Ese tic-tac inmisericorde compite con el murmullo de voces estranguladas. Las luces fluorescentes, implacables, enfocan rostros cansados, preocupados, algunos incluso resignados. Unos miran fijamente al suelo, otros se pierden en la pantalla del móvil, otros… ni eso.
Unos metros más allá, una anciana aprieta un pañuelo entre sus manos, la mirada perdida en el vacío. Un niño corretea entre las sillas, mero aprendiz de la tensión que lo rodea.

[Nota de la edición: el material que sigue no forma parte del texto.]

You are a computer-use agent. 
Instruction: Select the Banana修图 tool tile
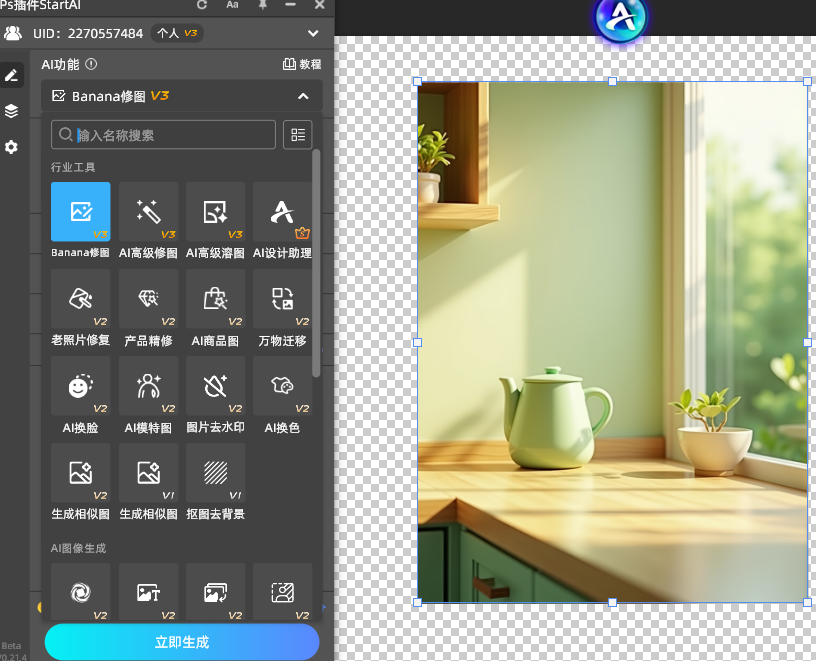pyautogui.click(x=80, y=212)
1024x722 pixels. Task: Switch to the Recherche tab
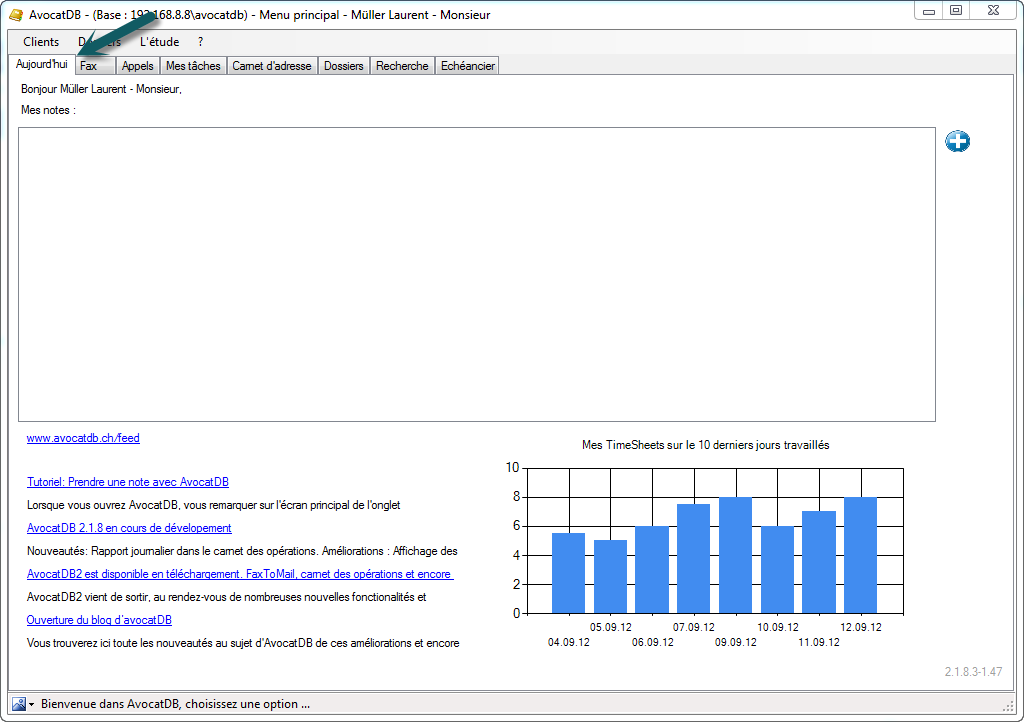tap(402, 66)
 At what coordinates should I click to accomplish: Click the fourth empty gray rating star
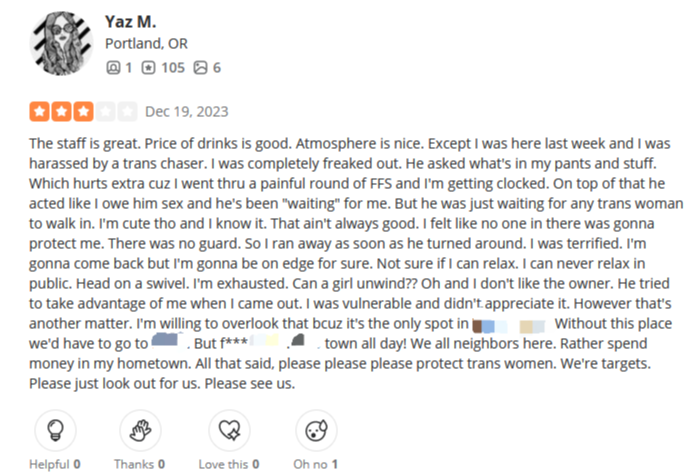105,112
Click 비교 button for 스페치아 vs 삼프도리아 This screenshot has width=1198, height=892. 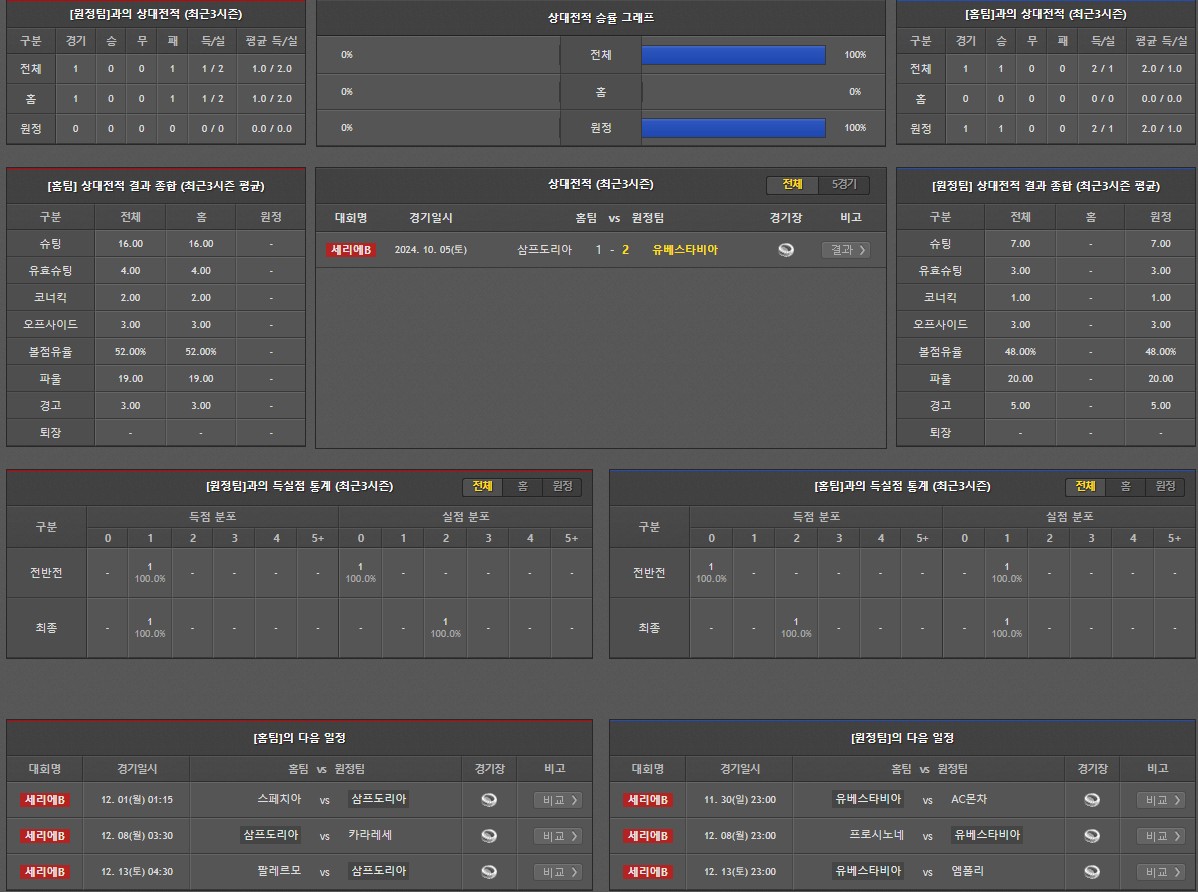[557, 800]
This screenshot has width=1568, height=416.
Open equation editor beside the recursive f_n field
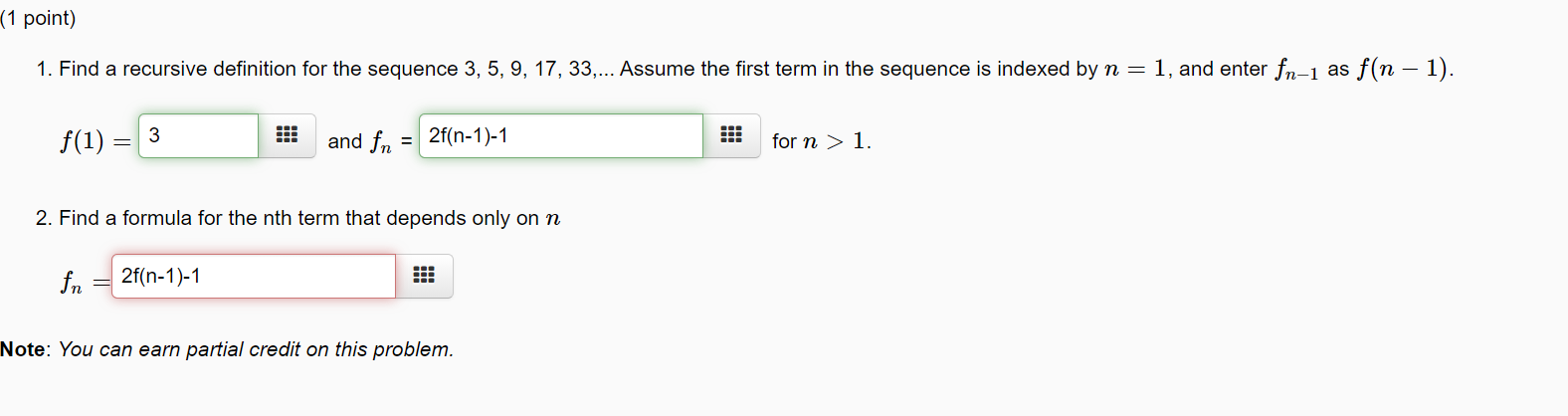(x=731, y=135)
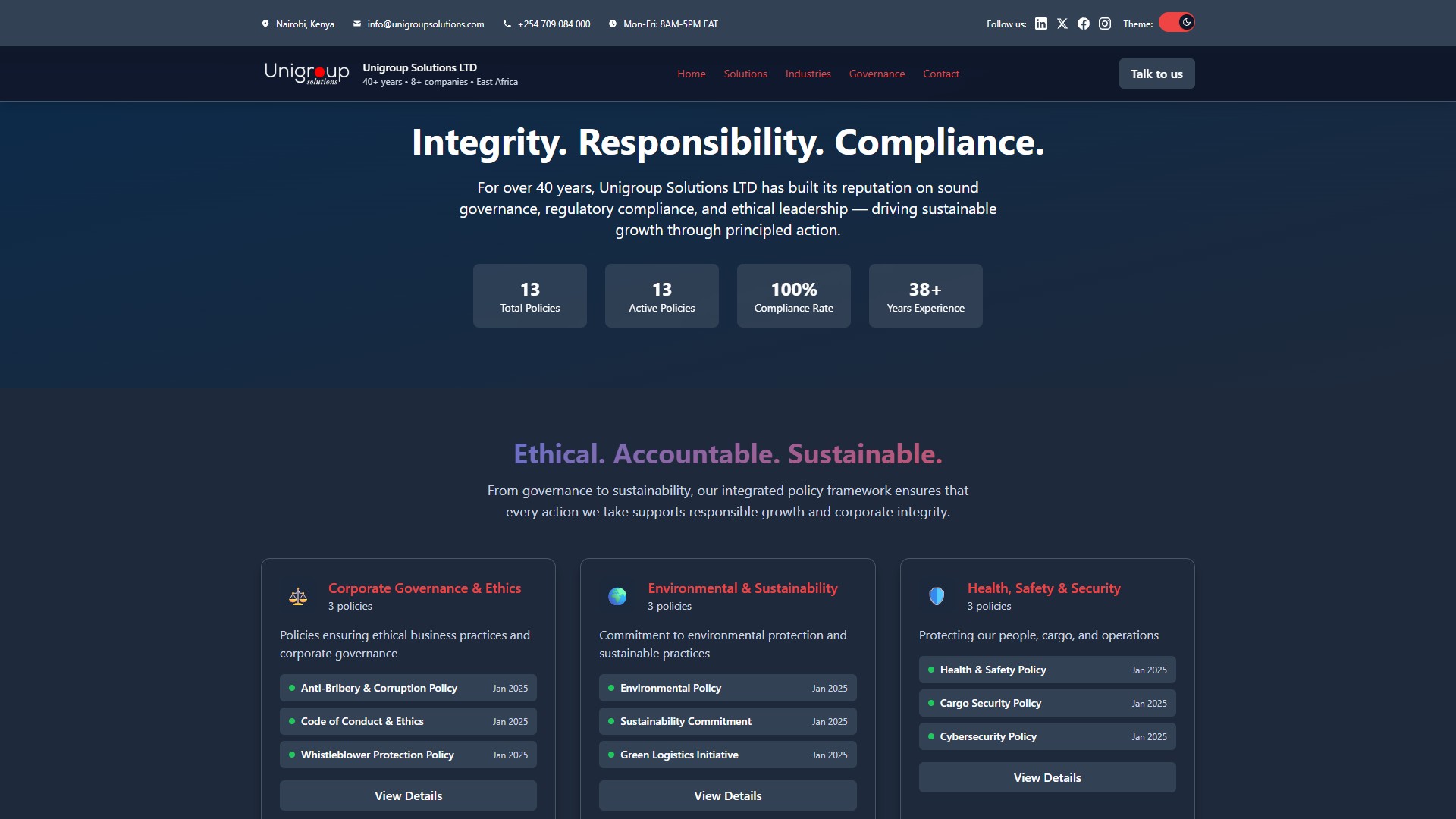Click the Unigroup Solutions logo

coord(306,73)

Ella, impasible, hojea una revista de moda/corazoneo/chismorreo, ajena al vaivén de emociones que la envuelven. Una mujer se desploma en el suelo, el rostro contraído por el dolor. Ella, sin dudarlo, se arrodilla junto a la mujer, su revista olvidada en el suelo.
Se abre una puerta. Sale una joven embarazadísima. Mira a la anciana, y le sonríe. La anciana suelta el pañuelo, sonríe, recupera su mirada, y abraza a la joven…
Ella ya ha abandonado definitivamente su revista.
El mundo ha vuelto a recuperar el orden. Su orden. El orden natural de las cosas… Todo vuelve a la angustiosa espera. Todo vuelve a la normalidad de la angustiosa espera.